Efron contracted tuberculosis as a teenager and his mental and physical health was strained further upon learning of his mother's death. After becoming a student at Moscow University, Sergei volunteered for the military as a male nurse. Due to his poor health, though, he was unable to serve in that capacity. Instead, he enrolled in the officer cadet academy.

When Efron was a 17-year-old cadet in the officers' academy, he met 19-year-old Marina Tsvetaeva on 5 May 1911 at Koktebel ("Blue Height"), a well-known Crimean haven for writers, poets and artists. They fell in love and were married in January 1912. While they had an intense relationship, Tsvetaeva had affairs, such as those with Osip Mandelstam and a poetess Sofia Parnok.

Tsvetaeva and her husband spent summers in the Crimea until the revolution. They had two daughters: Ariadna, or Alya, (born 1912) and Irina (born 1917), and one son, Georgy.

Russian revolution and civil war
Efron volunteered for the military in 1914 and by 1917 he was an officer stationed in Moscow with the 56th Reserve. In October 1917, he participated in the battles with the Bolsheviks in Moscow, then he joined the White Army and participated in the Ice March and defense of the Crimea, while Marina returned to Moscow hoping to be reunited with her husband. During that time, though, the relationship between Efron and Tsvetaeva was severely strained with very little communication between the two. Efron was particularly disenchanted with what he felt was a revolution largely unsupported by the Russian people, the expression of which inspired Tsvetaeva's Daybreak on the Rails.

She was trapped in Moscow for five years, where there was a terrible famine. The Moscow famine was to exact a toll on Tsvetaeva. Starvation and worry were to erode her looks. With no immediate family to turn to, she had no way to support herself or her daughters. In 1919, she placed both her daughters in a state orphanage, mistakenly believing that they would be better fed there. Alya became ill and Tsvetaeva removed her but Irina died there of starvation in 1920.

Post civil war
At the end of the civil war, Efron emigrated to Berlin. There, in May 1922, Efron was reunited in Berlin with his wife, Tsvetaeva, and daughter Ariadna who had left the Soviet Union. In August 1922, the family moved to Prague. Living in unremitting poverty, unable to afford living accommodation in Prague itself, with Efron studying politics and sociology at the Charles University and living in hostels, Tsvetaeva and Ariadna found rooms in a village outside the city. She writes "we are devoured by coal, gas, the milkman, the baker... the only meat we eat is horse-meat".

In summer 1924, Efron and Tsvetaeva left Prague for the suburbs, living for a while in Jíloviště, before moving on to Všenory, where Tsvetaeva conceived their son, Georgy, whom she was to later nickname 'Mur'. He was a difficult child but Tsetaeva loved him obsessively. With Efron now rarely free from tuberculosis, their daughter Ariadna was relegated to the role of the mother's helper and confidante, and consequently felt robbed of much of her childhood.

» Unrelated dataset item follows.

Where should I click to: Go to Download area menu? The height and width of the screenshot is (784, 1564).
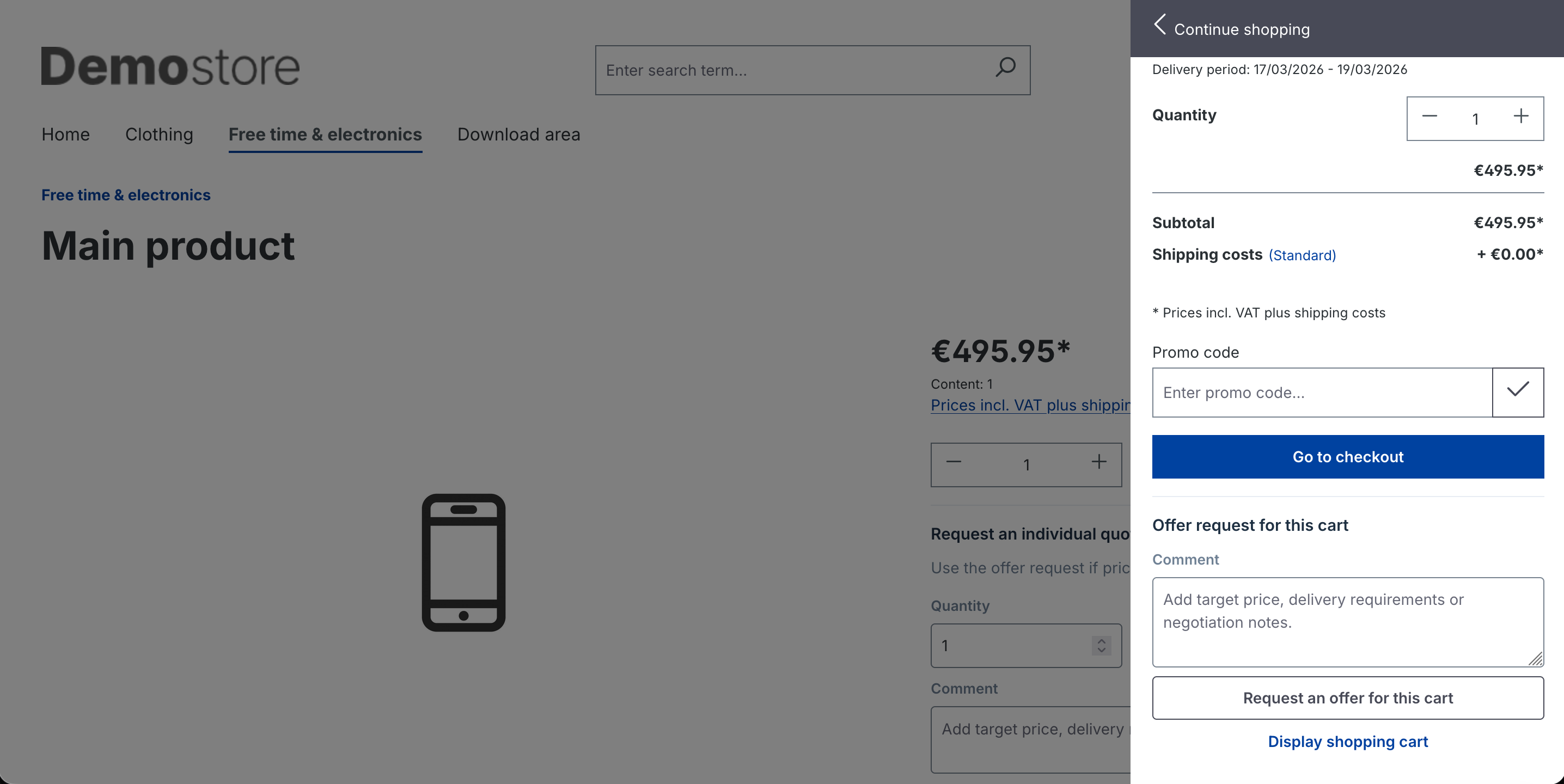[518, 134]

In 1925, the family settled in Paris, where they would live for the next 14 years. During this time Tsvetaeva contracted tuberculosis.

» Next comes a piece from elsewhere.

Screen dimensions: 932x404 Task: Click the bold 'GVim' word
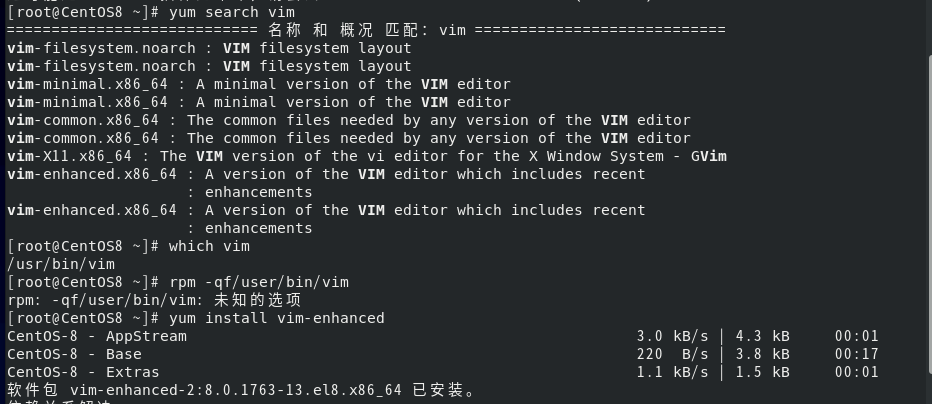coord(709,156)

While residing in Prague, Efron became associated with the Eurasianists and became one of their leaders. In 1926 he and his family moved to Paris where he edited the journal of the Eurasianists and became one of the representatives of the "left Eurasianist" trend which was openly sympathetic to the Soviet Union. In 1929, the Eurasianists were divided and their journal ceased to be published.

NKVD agent 
While still in Paris, Efron was homesick for Russia. He was afraid because of his past as a White soldier. Eventually, either out of idealism or to garner acceptance for his repatriation from the Communists, he began spying for the NKVD, the forerunner of the KGB, and in doing so was established in a dacha, a safe house in the countryside. Alya shared his Stalinist views, and increasingly turned against her mother. In 1937, she returned to the Soviet Union. Later that year, Efron too had to return to USSR. In September 1937, an investigation by French and Swiss police implicated Efron in the murder of former NKVD spymaster and defector Ignace Reiss (also known as Ignaty Reyss and Ignatz Reiss), on a country lane near Lausanne, Switzerland.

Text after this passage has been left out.